2026年春、かわいい子犬の日本画で話題となった「長沢蘆雪展」で訪れた方も多いのでは。年間通して、美術通もうなる企画展が続々。気鋭の作家が滞在し、その作画過程に触れることのできる「公開制作室」もあるんです。
ほかにも、蔵書100万冊を誇る府中市立中央図書館に、子供たちがゴーカートを運転できる交通遊園……府中の公共施設は軒並み豪華で、内容も超充実。その税収はどこから?なんて、おカネのことを考えつつ、北府中駅のほうへ歩くと……。
“TOSHIBA”——! これは東芝の工場敷地内にある、エレベータの研究塔。そう、東芝にNEC、そして例のサントリーのビール工場と、超有名企業の拠点がズラリ。

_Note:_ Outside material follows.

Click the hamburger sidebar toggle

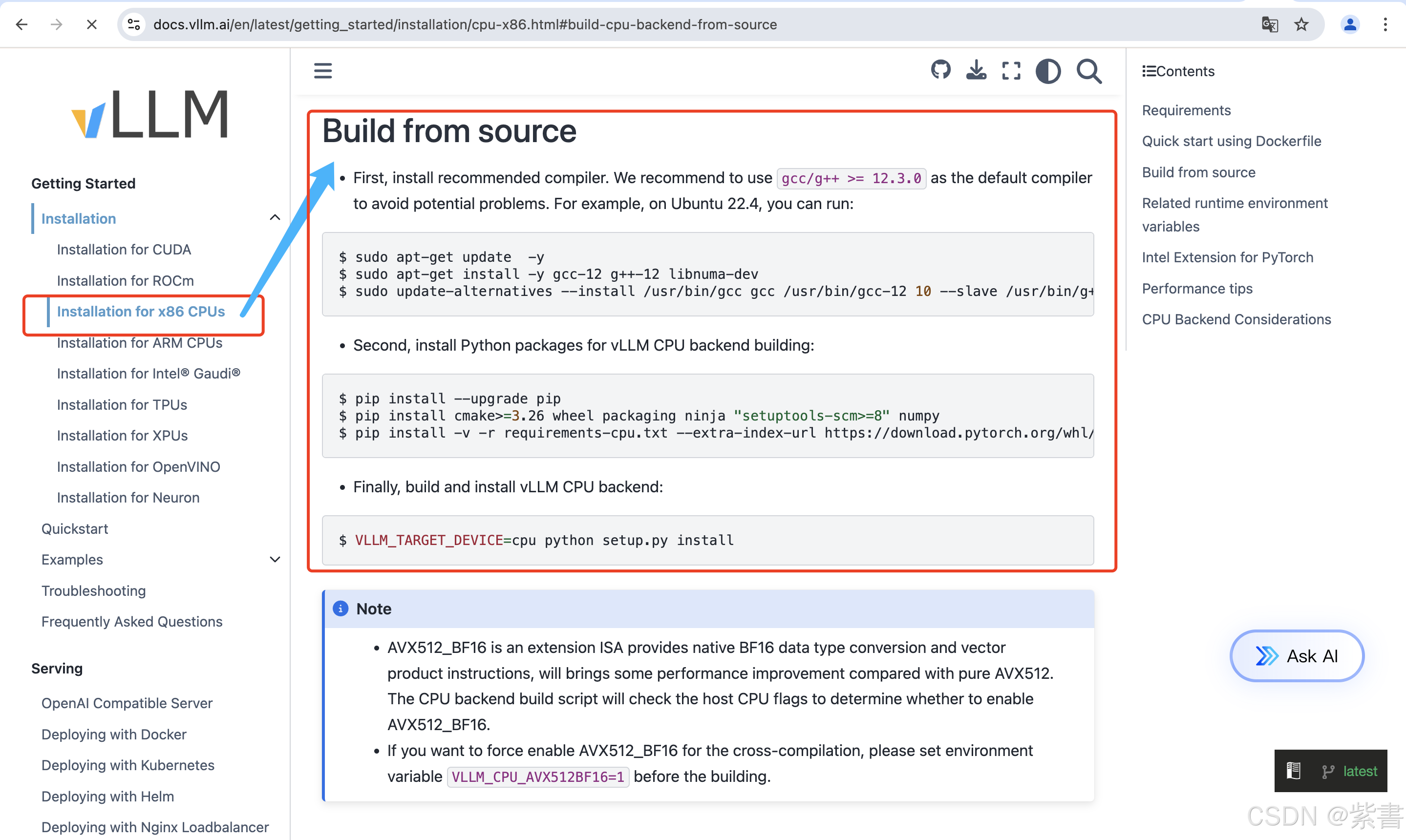(323, 71)
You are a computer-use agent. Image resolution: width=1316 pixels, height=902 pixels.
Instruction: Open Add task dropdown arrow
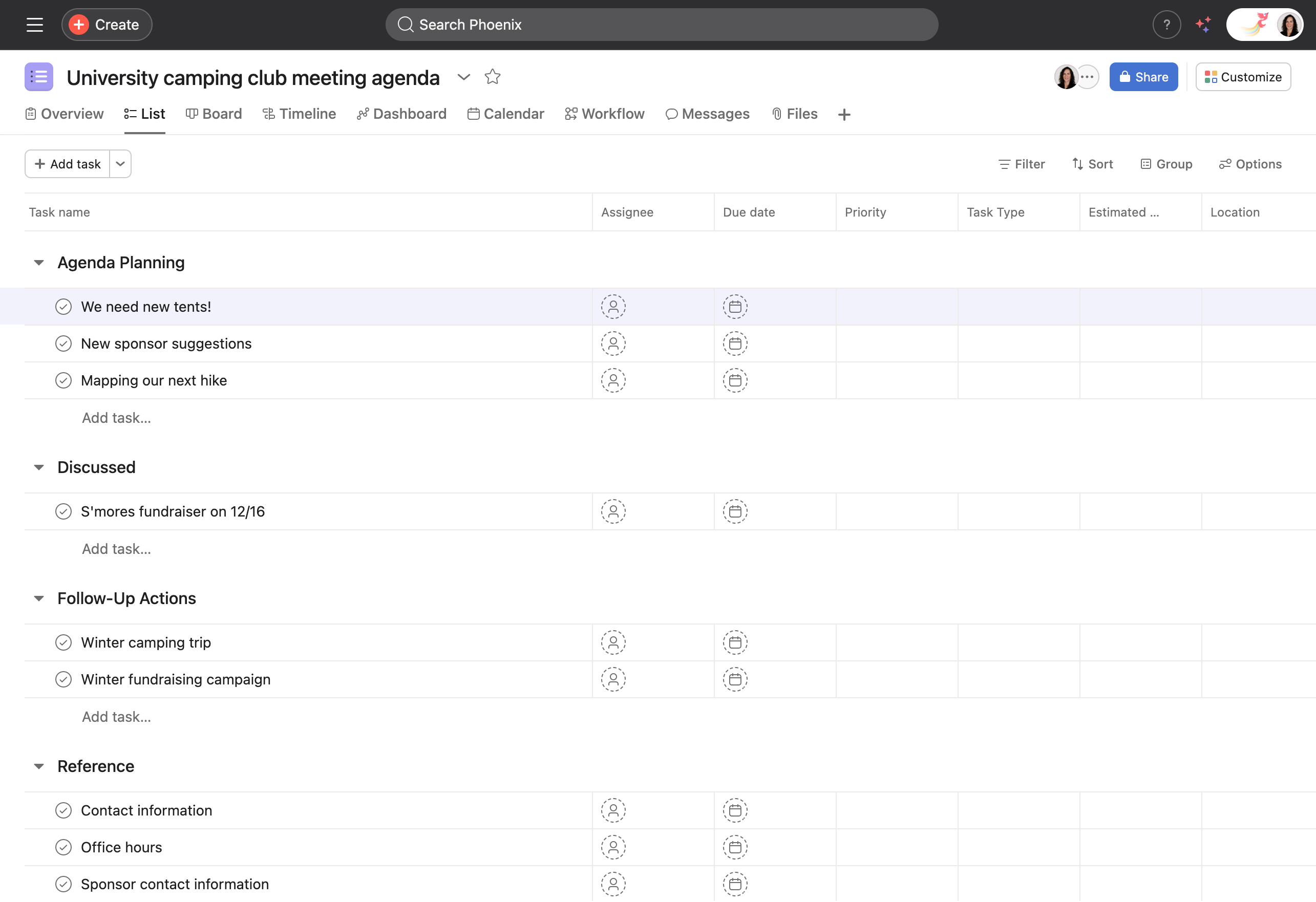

なるほど、それで潤沢な税金が……。
ちなみに誤解されがちな点でいうと、東京競馬場の存在は市税に直接関係ないみたい。かわりに府中市は、大田区にある平和島競艇場の主催をしていて、その収益は市へと入ってくるそうです(ややこしい!)。
2026年7月、森記念財団都市戦略研究所(森ビル関連のシンクタンク)が発表した「日本の都市特性評価」という調査も話題になりました。さまざまな項目のうち、在住者アンケートを元にした「居住者満足度」というランキングで全国136都市中、府中市がトップに躍り出たのです。隅々まで整備された市内をぐるっと歩くと、その理由も納得!
その東芝関連施設密集ゾーンを大回りして南に出ると、分倍河原(ぶばいがわら)という駅に行き着きます。
超コンパクトながら、京王線と南武線の乗り換え地点という分倍河原駅。
何かとビッグスケールな府中駅前と一味違い、駅前には小さな飲食店がギュッと凝縮。昭和そのままのミニ横丁も健在で、趣のある街です。
スローでゆったり独自路線!? 西武多摩川線界隈を歩こう
最後に、ちょっと違った風の吹くエリアを歩いて締めましょう。「西武多摩川線」沿線です。
武蔵野市の武蔵境駅が起点のミニ路線「西武多摩川線」、その沿線半分は府中市域内。ここまでの「京王&大企業」ゾーンとは違った、スローな空気なんです。まず、多磨駅というところで下車しましょう。
ここは東京外国語大学の最寄り駅。毎年の文化祭では、各言語専攻学生による本格民族料理の出店も話題になりますね。
都立多磨霊園もこの近辺に広がっています。
大正12年(1923)、この地に開園。高橋是清、東郷平八郎、江戸川乱歩、岸田劉生……と、 園内に眠る人物を挙げれば近現代史事典そのもの。で、東京ドーム27個分ととにかく広い!
多磨霊園の裏には、平坦な府中市では珍しく、ポッコリと小山が。
これは浅間山(せんげんやま)といい、大昔「川に削られそびれた」台地の名残なんだそう。戦時中には、陸軍の火薬庫として接収された過去もあります。
軍事遺跡でいえば、西武多摩川線白糸台駅付近には戦闘機を空襲や攻撃から守るための格納施設・掩体壕(えんたいごう)も保存されています。
そして西武多摩川線は、是政(これまさ)という町内にある競艇場前駅へ。駅名の通り、ここにはもう一つの公営競技場「ボートレース多摩川」があります。
ほどよく年季が入った場内。モツ串一本単位のつまみを買って、ボーッと過ごす……。華々しいファンファーレの響く東京競馬場と違った楽しみがあります。
さらに南へ歩くと農地も目立ち、やがて多摩川へと行き当たります。あの西武多摩川線も、もともとは多摩川で採取した砂利を運搬するために敷設された鉄道とのこと。
あ!そういえば。川沿いの押立(おしたて)という町内で撮った行事の写真もあったっけ。
1月中旬、正月飾りを藁のやぐらと一緒に燃やす「どんど焼き」。全国各地で広く見られる風習(呼び名が異なる場合がありますが)ですが、押立バージョンはというと……。
……3・2・1、FIRE!!!
やっぱジャンボなんか〜い! いや、感服いたしました……。
大いなる存在を求めて、山でもなく海でもなく「府中」のスケール感に飛び込む小旅行。オススメ!大本命ですよ!